Stated exercise
Write out every line of the material below verbatim, keeping each character and the line order unchanged.

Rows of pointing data
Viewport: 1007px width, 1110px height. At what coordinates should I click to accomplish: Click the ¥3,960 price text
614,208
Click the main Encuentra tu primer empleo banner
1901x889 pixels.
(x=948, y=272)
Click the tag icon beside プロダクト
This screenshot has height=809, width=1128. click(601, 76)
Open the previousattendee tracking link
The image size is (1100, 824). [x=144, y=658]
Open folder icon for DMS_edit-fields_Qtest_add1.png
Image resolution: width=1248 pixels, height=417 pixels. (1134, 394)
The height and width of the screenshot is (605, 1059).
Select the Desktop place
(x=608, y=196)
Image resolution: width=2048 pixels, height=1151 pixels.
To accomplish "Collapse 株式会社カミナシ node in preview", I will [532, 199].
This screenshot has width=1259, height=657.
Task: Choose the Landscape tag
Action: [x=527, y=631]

The response
Viewport: 1007px width, 1110px height. At what coordinates should I click to accomplish: Click the ¥3,960 price text
614,208
Click the main Encuentra tu primer empleo banner
1901x889 pixels.
(x=948, y=272)
Click the tag icon beside プロダクト
This screenshot has height=809, width=1128. click(601, 76)
Open the previousattendee tracking link
The image size is (1100, 824). [x=144, y=658]
Open folder icon for DMS_edit-fields_Qtest_add1.png
Image resolution: width=1248 pixels, height=417 pixels. (1134, 394)
The height and width of the screenshot is (605, 1059).
Select the Desktop place
(x=608, y=196)
Image resolution: width=2048 pixels, height=1151 pixels.
To accomplish "Collapse 株式会社カミナシ node in preview", I will [532, 199].
This screenshot has width=1259, height=657.
Task: Choose the Landscape tag
Action: [x=527, y=631]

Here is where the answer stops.